Мы видим, что использование сатирических красок отнюдь не было чуждым для Чехова на всем протяжении его творчества. Известно суждение Р. Иванова-Разумника о том, что Чехов был сатириком своей эпохи.[157 - Иванов-Разумник Р. Указ. соч. С. 67.] Но сатирическому у Чехова должно быть дано иное осмысление, чем то, которое давалось в советском литературоведении.

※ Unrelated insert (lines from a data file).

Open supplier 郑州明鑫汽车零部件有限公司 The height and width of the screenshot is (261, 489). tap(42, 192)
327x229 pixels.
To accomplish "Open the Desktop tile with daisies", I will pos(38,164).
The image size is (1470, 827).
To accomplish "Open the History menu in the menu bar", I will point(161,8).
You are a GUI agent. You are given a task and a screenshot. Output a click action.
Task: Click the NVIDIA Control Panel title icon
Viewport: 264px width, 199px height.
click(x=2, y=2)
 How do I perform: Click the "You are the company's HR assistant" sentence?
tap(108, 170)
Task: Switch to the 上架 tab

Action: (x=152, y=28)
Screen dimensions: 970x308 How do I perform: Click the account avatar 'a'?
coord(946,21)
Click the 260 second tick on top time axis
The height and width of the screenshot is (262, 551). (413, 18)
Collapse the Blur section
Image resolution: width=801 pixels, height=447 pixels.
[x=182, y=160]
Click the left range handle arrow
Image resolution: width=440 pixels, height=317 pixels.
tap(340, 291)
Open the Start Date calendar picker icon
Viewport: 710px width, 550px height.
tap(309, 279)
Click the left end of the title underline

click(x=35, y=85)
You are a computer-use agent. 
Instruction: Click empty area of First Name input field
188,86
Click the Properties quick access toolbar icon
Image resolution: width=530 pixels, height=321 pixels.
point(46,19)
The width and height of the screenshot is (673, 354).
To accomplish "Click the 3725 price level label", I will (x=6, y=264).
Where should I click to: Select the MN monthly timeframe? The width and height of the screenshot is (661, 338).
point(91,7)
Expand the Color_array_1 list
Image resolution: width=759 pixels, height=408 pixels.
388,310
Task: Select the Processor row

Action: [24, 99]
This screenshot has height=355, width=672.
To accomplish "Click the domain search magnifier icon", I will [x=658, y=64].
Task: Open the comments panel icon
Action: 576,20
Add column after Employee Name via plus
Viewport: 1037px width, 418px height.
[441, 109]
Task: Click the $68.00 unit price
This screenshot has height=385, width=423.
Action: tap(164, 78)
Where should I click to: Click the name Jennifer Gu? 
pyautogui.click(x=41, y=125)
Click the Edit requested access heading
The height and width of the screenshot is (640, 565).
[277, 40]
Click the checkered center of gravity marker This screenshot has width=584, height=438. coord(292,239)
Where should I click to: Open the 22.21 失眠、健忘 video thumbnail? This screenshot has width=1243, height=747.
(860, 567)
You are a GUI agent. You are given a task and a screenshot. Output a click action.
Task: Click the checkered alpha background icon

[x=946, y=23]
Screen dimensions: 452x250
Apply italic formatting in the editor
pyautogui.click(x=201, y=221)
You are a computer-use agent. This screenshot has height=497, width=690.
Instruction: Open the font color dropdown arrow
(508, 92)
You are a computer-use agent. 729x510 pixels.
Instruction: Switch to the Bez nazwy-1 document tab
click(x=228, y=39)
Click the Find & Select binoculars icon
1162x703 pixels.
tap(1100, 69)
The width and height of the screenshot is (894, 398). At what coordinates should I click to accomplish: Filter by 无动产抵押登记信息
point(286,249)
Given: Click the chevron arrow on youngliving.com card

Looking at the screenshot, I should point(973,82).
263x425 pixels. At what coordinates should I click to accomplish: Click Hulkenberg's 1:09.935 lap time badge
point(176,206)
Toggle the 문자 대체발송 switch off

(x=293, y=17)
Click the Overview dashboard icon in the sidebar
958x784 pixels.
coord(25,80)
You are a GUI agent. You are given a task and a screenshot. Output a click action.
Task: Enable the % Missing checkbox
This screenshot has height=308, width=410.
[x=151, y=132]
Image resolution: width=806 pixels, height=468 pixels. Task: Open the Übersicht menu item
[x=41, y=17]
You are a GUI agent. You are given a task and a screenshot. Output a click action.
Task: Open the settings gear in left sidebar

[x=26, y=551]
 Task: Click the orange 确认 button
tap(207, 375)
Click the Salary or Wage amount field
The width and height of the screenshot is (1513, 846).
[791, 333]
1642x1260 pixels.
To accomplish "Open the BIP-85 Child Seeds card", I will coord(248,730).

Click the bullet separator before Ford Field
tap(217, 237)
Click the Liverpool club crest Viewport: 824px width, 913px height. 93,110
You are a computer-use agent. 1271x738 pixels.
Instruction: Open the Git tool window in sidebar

В свое время, например, Л. Плоткин[158 - См. его статью: Сатирическое у Чехова. С. 366–394.] верно писал о том, что на протяжении творческого пути писателя «существенные изменения претерпели методы и формы чеховской сатиры»: «в зрелый период» он прибегает к приему «скрытого сатирического подтекста» и заведомо отрицательные фигуры в своих произведениях «рисует сдержанно и спокойно». Различие Чехова с его предшественниками, в первую очередь с Щедриным, таким образом, виделось лишь стилистическое. При этом как бы само собой разумелось, что целью Чехова было «обличение социального зла». Задачи, которые решал Щедрин, приписывались Чехову – писателю совершенно иного мироощущения.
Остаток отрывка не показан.